I ended up setting up a Cloudfront distribution in the mean time for siteimages.farmwork.us and pointed it to the S3 bucket. So it is happy now. But its kinda dumb to have a Cloudfront bucket only point there. So later in the project, I will update it so the Cloudfront points to our EC2 instances for anything other than farmwork.us/images and have that routing point to the S3 bucket. I can then make the S3 bucket only “accessible” by the Cloudfront distribution so it is a little more locked down as well.

Onwards and upwards!

Till next time devoted readers.



Is it Week 3 already!

  January 20th, 2022

This quarter is going super fast.

I missed the week 2 blog post entirely. That is the first “no show” I have had in the entire program. Gives a pretty good insight to my overall mental status.

The team’s project is fully underway! I have used a mis-mash of old sites to setup and start coding a skeleton for the team. I also used my recent AWS studies to get the site already setup and running in the web. It isn’t my “ideal” setup yet but I will work towards that as the quarter progresses.

The code is currently just loaded directly on a EC2 virtual machine. By the end of the quarter, I would like to get it setup in a Docker container and setup a container service setup that will reload/populate the EC2 instance if it has to be rebooted. That longer term thinking of how to implement a service is something I want to get more practice with.

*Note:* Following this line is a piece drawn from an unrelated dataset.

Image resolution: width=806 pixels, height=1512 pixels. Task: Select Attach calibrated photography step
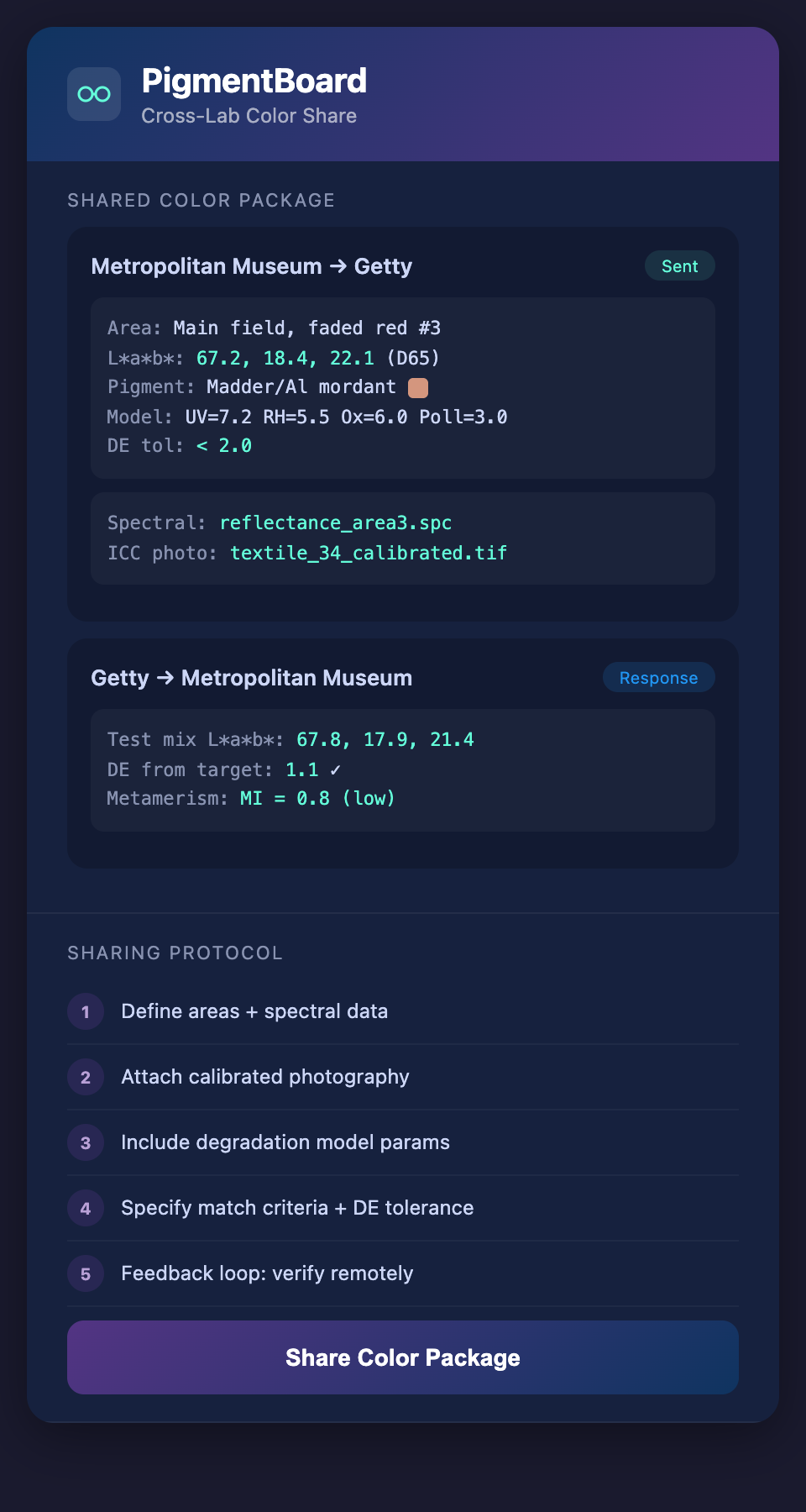[265, 1077]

I also setup a username/password system for the site using dynamoDB. I haven’t used DynamoDB before, so that was a bit of an experience. I am excited to try to setup a system where the user can re-set their password if they loose it through an email. I have found a few tutorials on how to do it with Dynamo in the AWS environment and look forward to expanding my knowledge.

The final big challenge on our site is we are going to try to store our data in dynamoDB based on geographic coordinates so the search for items that are geographically close to the search term is quick. We have found some reference docs and are excited to explore.

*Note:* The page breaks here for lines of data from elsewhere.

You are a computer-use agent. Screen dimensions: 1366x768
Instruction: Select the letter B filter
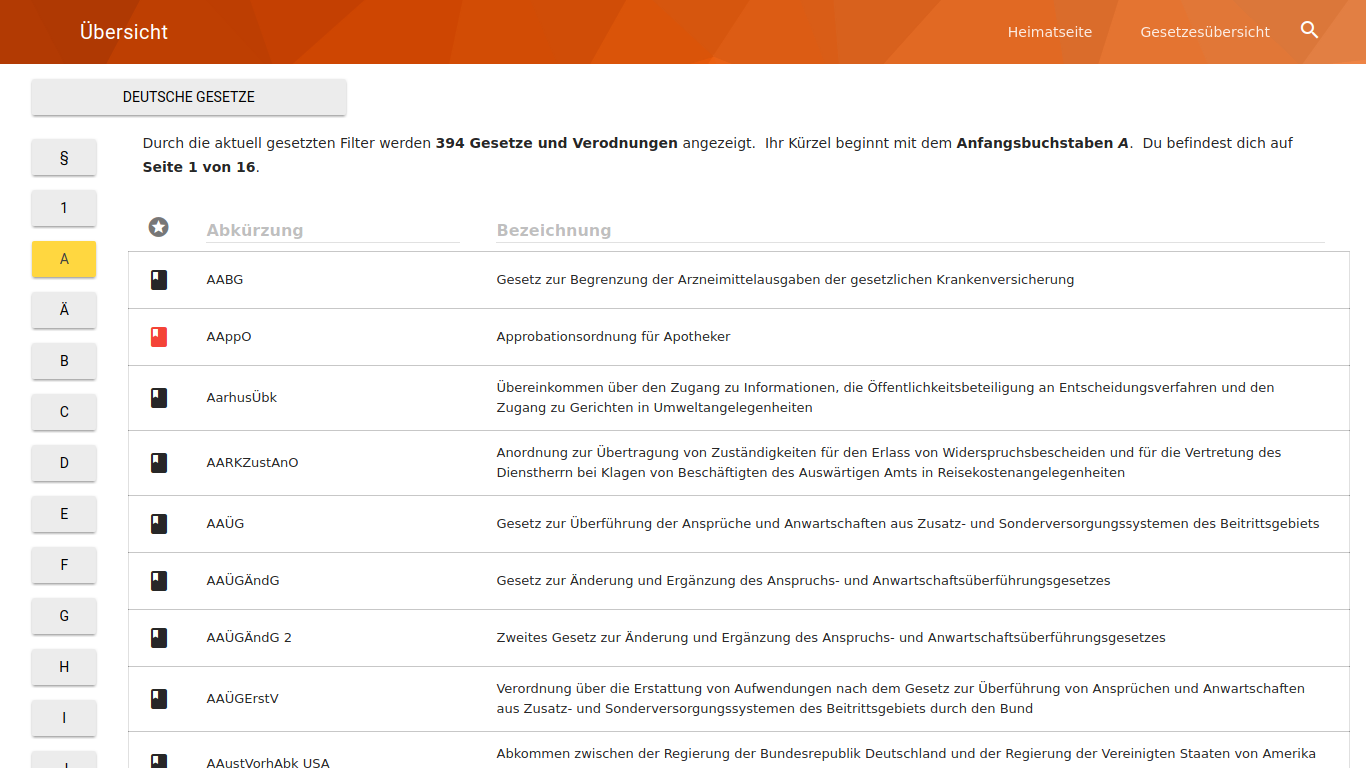[64, 361]
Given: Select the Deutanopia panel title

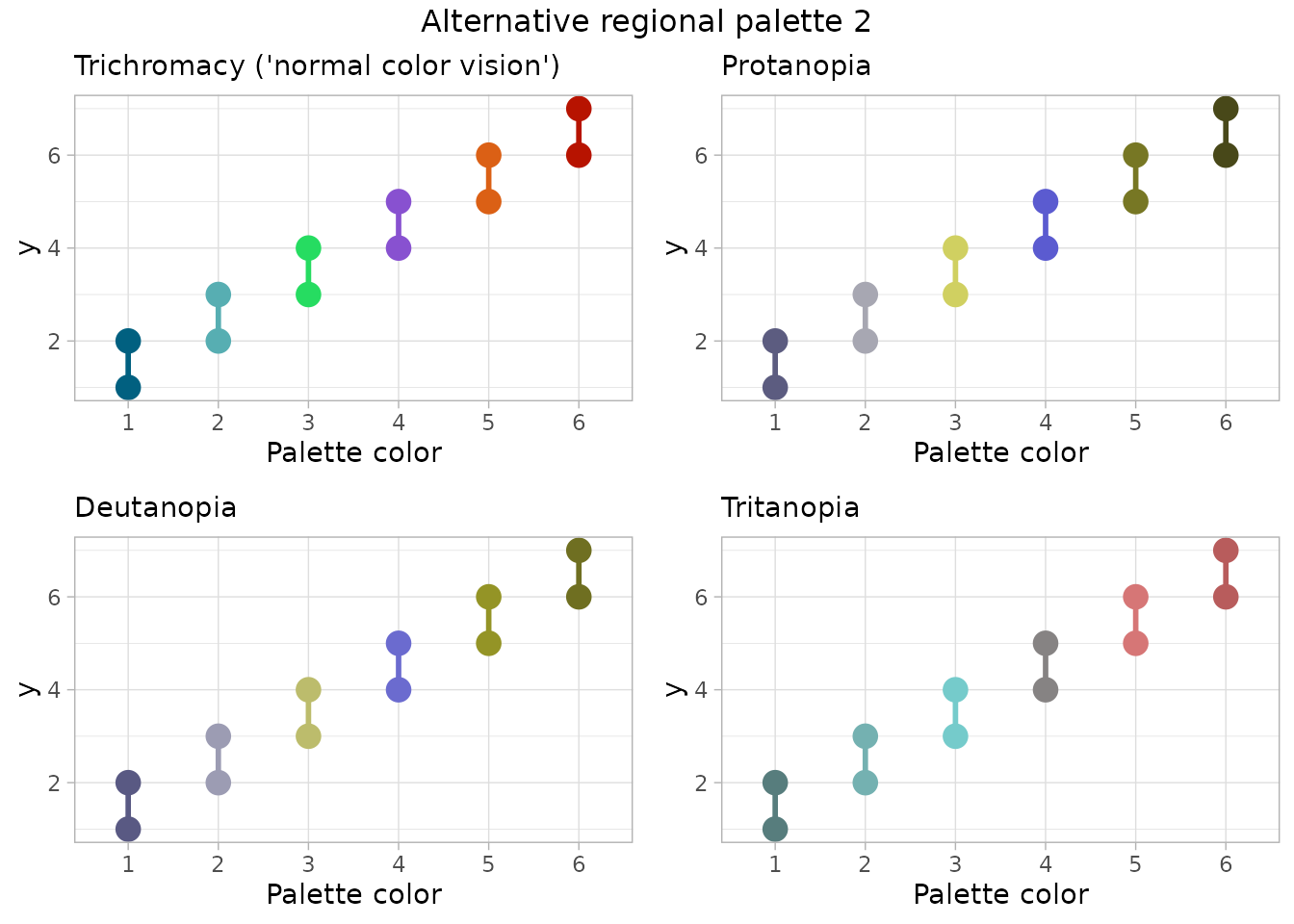Looking at the screenshot, I should click(x=155, y=508).
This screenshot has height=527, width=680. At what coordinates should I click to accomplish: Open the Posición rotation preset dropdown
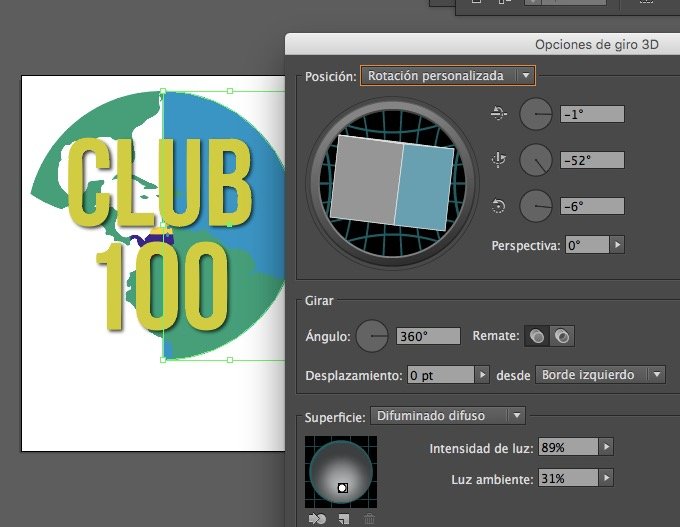(447, 75)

Until next time faithful reader(s)



Hello world of CS467 Dwellers!

  January 2nd, 2022

We made it!  We are in the last class of the program.

I’m going to reflect a bit on my personal ride up to this point in the program.

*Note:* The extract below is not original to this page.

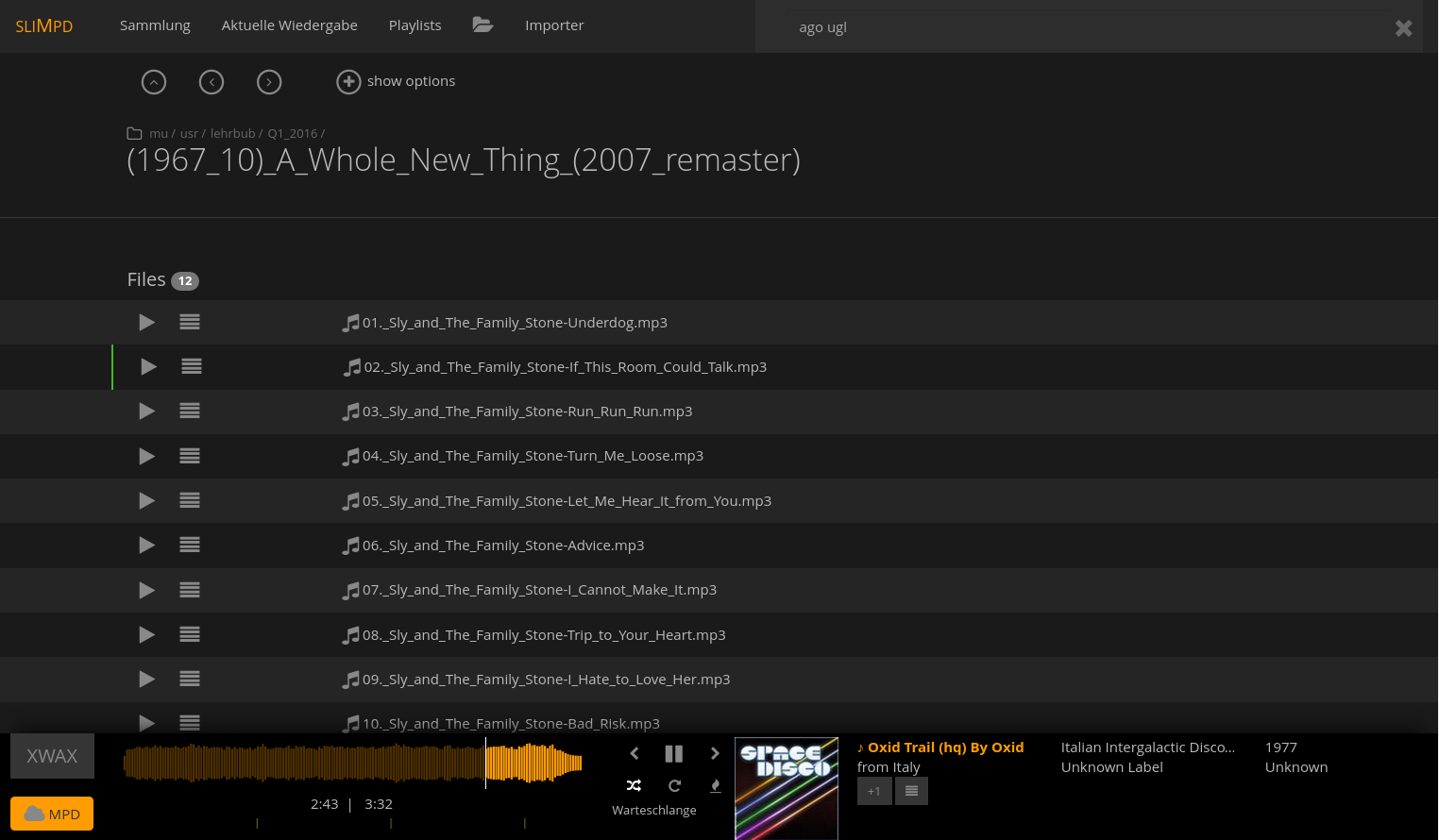Toggle shuffle mode in player
1439x840 pixels.
pos(634,785)
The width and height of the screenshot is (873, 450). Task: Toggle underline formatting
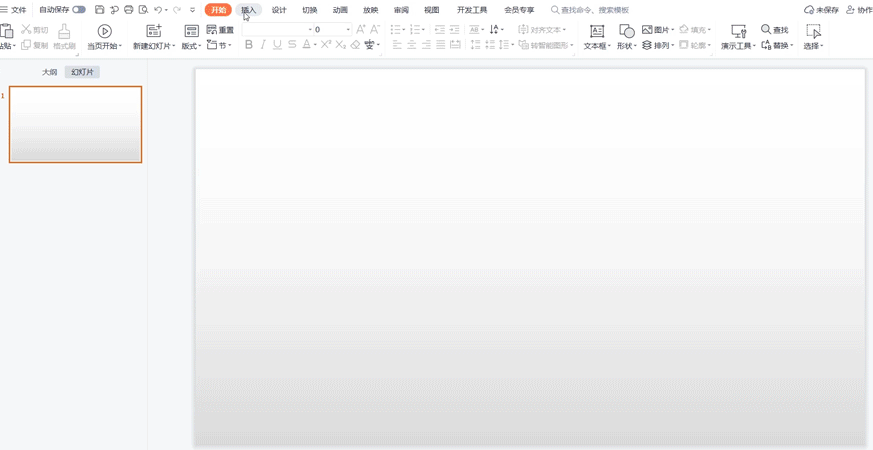(x=277, y=45)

Boy has it been a relatively quick ride for me.  I started in the Winter Term of 2020.  So I will have taken 2 years to complete the whole program.  I know there are a lot of people that have taken 3-4 years go get through all of the classes by taking them 1 at a time.  That process seems like it might be nice, but I did the program as a full time student and needed to “get back to paying work” as quickly as I could.  

The Pandemic also complicated things.  When I made my decision I was going to go full time and not try to work/study, I was expecting to have most of the time during the day with my kids in school.  And then the schools shut down.  SO.  Then I got to be full time teacher for myself, and my kids.  It was a bit of a trial and I would not want to do it again but overall it all worked out.

I am also glad I got through the program pretty fast because it tied together some of the concepts you learn early with some of the concepts you learn later in the courses pretty well.  Memory allocation and how it all “really” works was pretty helpful having assembly and 344 “pretty close” together.  Same time, there were some bigger concepts that are still just barely sinking in.  Not to mention the ability to really get comfortable with a single language.  I am pretty good at a lot of them, but none of them I would say are my “native” language that I feel super comfortable with.  I hope that once I get in industry, I won’t be switching languages every 2-3 months.  

Overall, I have been able to find work that will actually start this quarter and have enjoyed everything I have learned and everyone I have had a chance to learn from.  I look forward to putting it all into practice now!